Union Bank of Nigeria Faces Controversial Federal Court Ruling
Wale Fakorede
Recent articles in various media outlets have brought attention to the Union Bank of Nigeria (UBN) and a significant ruling by the Federal High Court. One article entitled “Union Bank: How a controversial deal led to CBN takeover” discusses the circumstances surrounding the Central Bank of Nigeria (CBN) intervention, while another piece, titled “Audit links old Union Bank management with multi-billion naira fraud,” raises questions about UBN’s governance.
As a lawyer, I was intrigued by the simultaneous publication of these two closely related pieces by different authors. While the similarity in content could be seen as coincidental, it does raise questions about journalistic integrity. Are these articles designed to mislead the public? It is critical to analyze the facts at stake, especially given that the CBN has appealed against the court’s ruling.
The Federal High Court’s decision not only overturned the CBN’s removal of UBN’s former directors but also characterized the CBN’s actions as malicious. This landmark ruling mandated the immediate reinstatement of the dismissed board and awarded $190 million to shareholders. In response, the CBN promptly filed an appeal and sought a “stay of execution,” while also restructuring its legal team to include over 15 Senior Advocates of Nigeria (SANs).

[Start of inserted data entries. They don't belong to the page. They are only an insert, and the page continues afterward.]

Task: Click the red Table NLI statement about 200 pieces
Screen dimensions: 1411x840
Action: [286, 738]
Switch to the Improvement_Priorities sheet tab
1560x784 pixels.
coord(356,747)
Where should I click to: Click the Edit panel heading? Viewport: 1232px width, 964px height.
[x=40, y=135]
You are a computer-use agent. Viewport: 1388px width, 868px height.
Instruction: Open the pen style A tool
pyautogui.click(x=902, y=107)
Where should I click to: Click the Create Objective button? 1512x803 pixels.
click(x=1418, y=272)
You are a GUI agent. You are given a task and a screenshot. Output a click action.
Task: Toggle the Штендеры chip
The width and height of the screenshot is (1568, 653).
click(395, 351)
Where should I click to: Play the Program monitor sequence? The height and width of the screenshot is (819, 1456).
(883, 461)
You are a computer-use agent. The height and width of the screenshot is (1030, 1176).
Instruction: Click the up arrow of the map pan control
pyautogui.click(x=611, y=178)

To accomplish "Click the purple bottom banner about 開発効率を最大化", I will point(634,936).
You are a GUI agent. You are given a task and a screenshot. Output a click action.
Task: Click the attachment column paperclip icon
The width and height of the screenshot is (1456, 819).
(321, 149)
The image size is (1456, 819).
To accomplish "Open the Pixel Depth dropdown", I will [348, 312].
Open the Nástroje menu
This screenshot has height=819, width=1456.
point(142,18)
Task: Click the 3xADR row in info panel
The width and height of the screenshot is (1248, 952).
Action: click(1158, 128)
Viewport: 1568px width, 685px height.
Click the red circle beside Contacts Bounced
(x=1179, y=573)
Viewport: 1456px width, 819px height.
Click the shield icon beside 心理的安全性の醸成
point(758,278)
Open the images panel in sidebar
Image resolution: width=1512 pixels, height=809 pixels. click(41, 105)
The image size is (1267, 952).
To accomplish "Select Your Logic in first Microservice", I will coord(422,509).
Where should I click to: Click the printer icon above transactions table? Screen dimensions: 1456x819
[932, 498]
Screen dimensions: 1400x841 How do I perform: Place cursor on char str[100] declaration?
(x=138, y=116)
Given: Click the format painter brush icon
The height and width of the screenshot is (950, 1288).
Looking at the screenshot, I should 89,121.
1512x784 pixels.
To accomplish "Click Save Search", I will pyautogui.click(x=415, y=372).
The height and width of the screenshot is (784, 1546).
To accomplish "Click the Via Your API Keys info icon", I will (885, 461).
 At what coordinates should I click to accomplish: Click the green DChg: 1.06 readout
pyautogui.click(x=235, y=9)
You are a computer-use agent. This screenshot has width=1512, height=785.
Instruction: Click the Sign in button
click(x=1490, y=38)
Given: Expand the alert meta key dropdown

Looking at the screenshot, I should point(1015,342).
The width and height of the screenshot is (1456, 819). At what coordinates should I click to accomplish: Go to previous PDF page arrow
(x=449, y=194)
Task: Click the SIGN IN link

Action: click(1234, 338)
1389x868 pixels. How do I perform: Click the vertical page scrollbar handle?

To comprehend the complexities surrounding this legal battle, I reviewed a certified copy of the 110-page court decision. The ruling revealed that Titan Trust Bank (TTB), established by TGI Group in 2018, acquired UBN from its previous owners, UK-based private equity groups Atlas Mara and Union Global Partners Limited, in 2022. This challenges the prevalent belief that the CBN and the Asset Management Corporation of Nigeria (AMCON) were the ones who finalized the sale.
Upon acquisition, TTB reportedly initiated plans to merge with UBN and sought CBN approval to form a holding company (HoldCo) analogous to First HoldCo Plc and Access Holdings Plc. Although the CBN approved this merger by December 2023, the establishment of HoldCo itself did not materialize. Critics suggest this is a key reason why the Afrexim Bank loans remain on the books of the combined entity, casting further doubt on the CBN’s motivations for intervention.
The conflict traces back to January 2024, when the CBN dissolved UBN’s management due to alleged regulatory violations and corporate governance failures. Back then, the apex bank invoked provisions of the Bank and Other Financial Institutions Act (BOFIA), arguing that UBN posed a significant threat to financial stability. As a part of this intervention, an interim management team was appointed, accompanied by a broader recapitalization and restructuring initiative within the banking sector.
The court ruled that the CBN’s actions infringed on the directors’ rights to a fair hearing. It noted that the directors were not afforded an opportunity to address allegations during a special investigation, which significantly impacted their rights as shareholders. The court further found that the abrupt reduction of one director’s shareholding from 100% to 40% reflected not only bad faith but also a violation of fundamental rights. Though the CBN claimed its actions were a necessary exercise of regulatory authority, the court emphasized that such powers must be exercised strictly in accordance with the law.
Furthermore, the CBN’s handling of the situation raises many questions. For instance, the court pointed out that the CBN had failed to present any solid evidence—such as an investigation report—to support its actions against UBN. The judge went so far as to argue that conducting special inspections after the board had already been dismissed undermined the legality and rationale for the CBN’s intervention. Additionally, the court flagged the CBN’s attempt to proceed with the sale of 60% of UBN’s shares without consent from existing shareholders as overtly malicious.
A review of UBN’s financial status as of December 2023 shows the bank was, in fact, profitable, contradicting the CBN’s claims of financial instability. Such findings suggest that the purported regulatory intervention may have ulterior motives beyond mere compliance with banking regulations. Reflecting on these observations, one cannot help but wonder whether this could be a strategic maneuver for a covert takeover of the bank.
As the situation unfolds, all eyes are on the impending appeal and what it might reveal about the CBN’s original motivations. The court has already stated, “Maliciousness is invisible; it can only be inferred from the facts of the case.” Whether the CBN can substantiate its claims in light of the court’s thorough scrutiny remains to be seen.
Fakorede is a lawyer based in Lagos.